Carolyne Rodríguez Bocardo/@carolyne_rb
Chalupas, cemitas, molotes y ventas de artesanías son algunas de las cosas que se pueden encontrar a las afueras del templo de San Roque en la avenida Juan de Palafox y Mendoza 605, esto tras dos años de pandemia dónde está verbena popular fue suspendida por el COVID-19.
Guadalupe Sánchez artesana proveniente de Amozoc arribó a las 10 de la mañana para vender las tradicionales mulitas hechas de barro.
Para Doña Lupita esta tradición no se debe de perder, porque aunque las mulas se regalan en tono de burla, forman parte de las raíces mexicanas.

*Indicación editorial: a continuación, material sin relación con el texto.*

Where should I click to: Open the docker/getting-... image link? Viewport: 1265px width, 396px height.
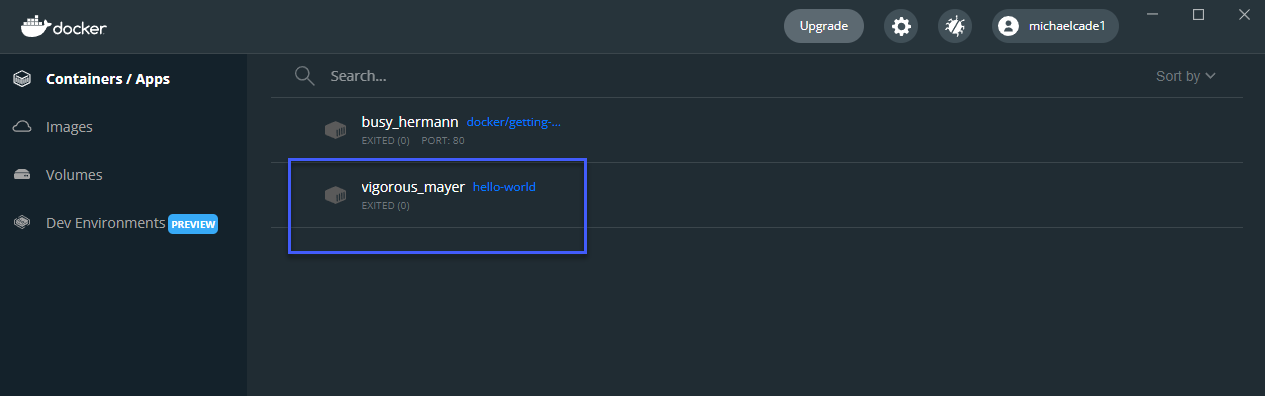pyautogui.click(x=514, y=122)
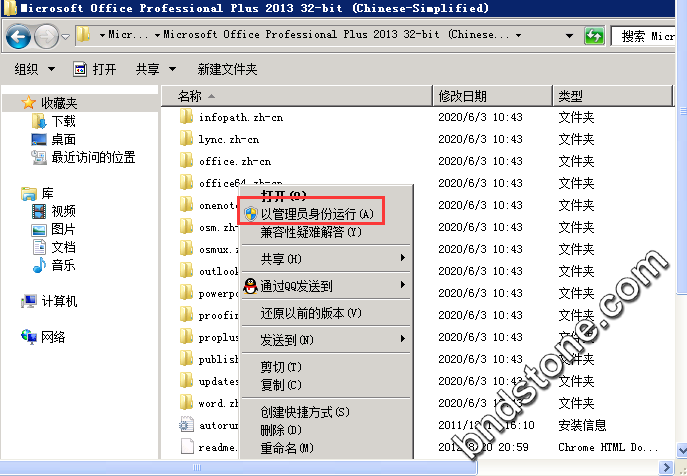Open the 视频 library
Viewport: 687px width, 476px height.
63,211
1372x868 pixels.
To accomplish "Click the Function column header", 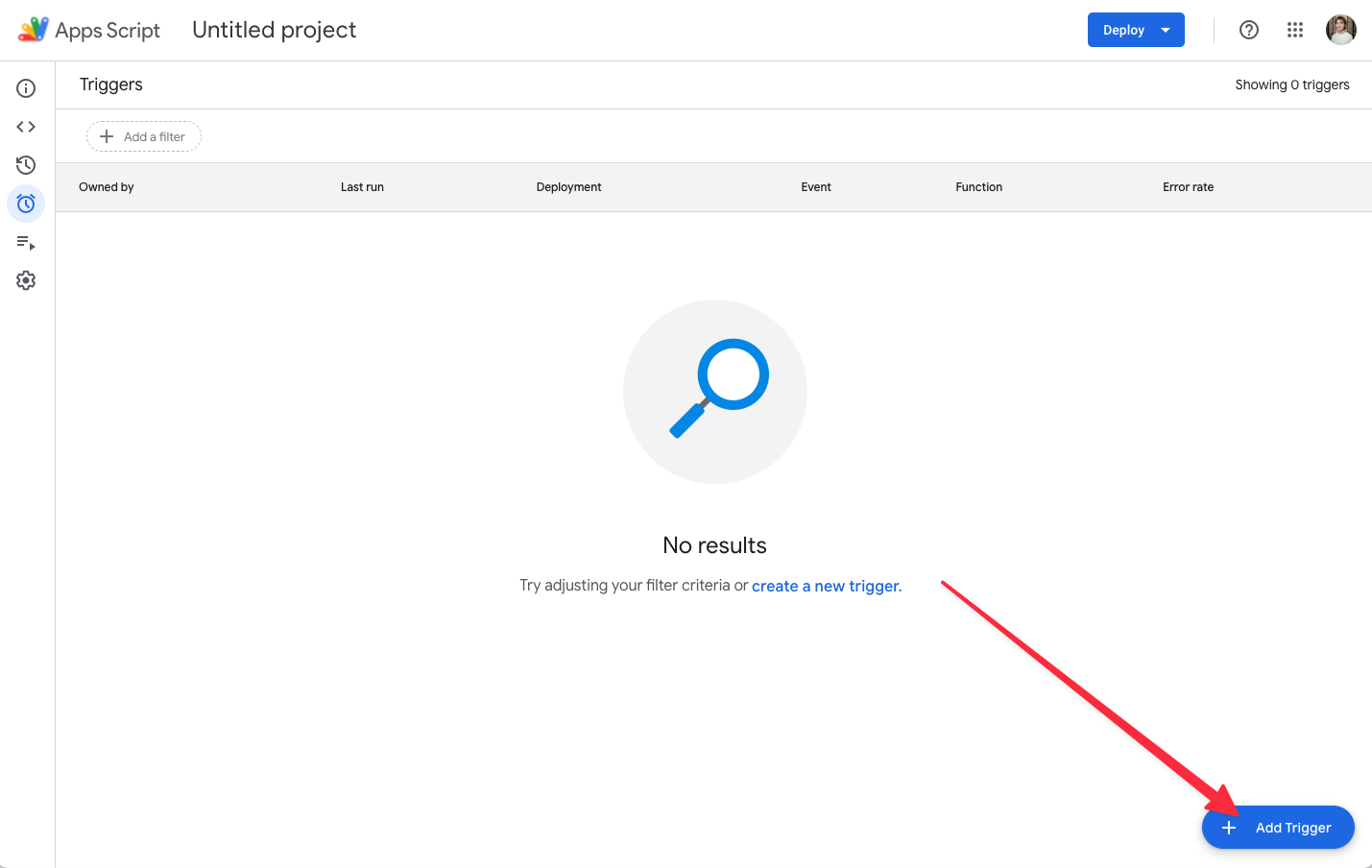I will [978, 187].
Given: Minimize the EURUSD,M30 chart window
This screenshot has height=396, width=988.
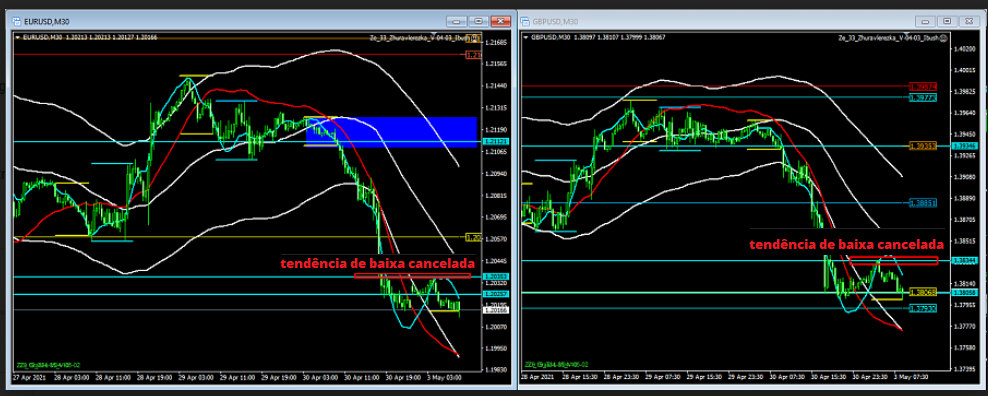Looking at the screenshot, I should [456, 21].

Asimismo, pidió a los ciudadanos se valore el trabajo artesanal que hacen todos vez que cada mulita tiene un periodo de creación de dos semanas desde que se moldea, se cuece el barro y se pinta y adorna, el costo de las figuritas es de 30 pesos.
Por su parte, la señora Sofía quién vende muñecas y panzones desde hace ya 10 años en está festividad, recordó que estás figuras son hechas de cartón mismas que traen desde el estado de Guadalajara ya que desafortunadamente en Puebla ya no hay cartoneros dedicados a hacer esto.
Los precios de las muñecas van desde los 60 hasta los 130 pesos, dependiendo el tamaño.
Cabe precisar que con base en información de la secretaría de gobernación, se dieron 300 permisos a comerciantes y artesanos para esta fecha.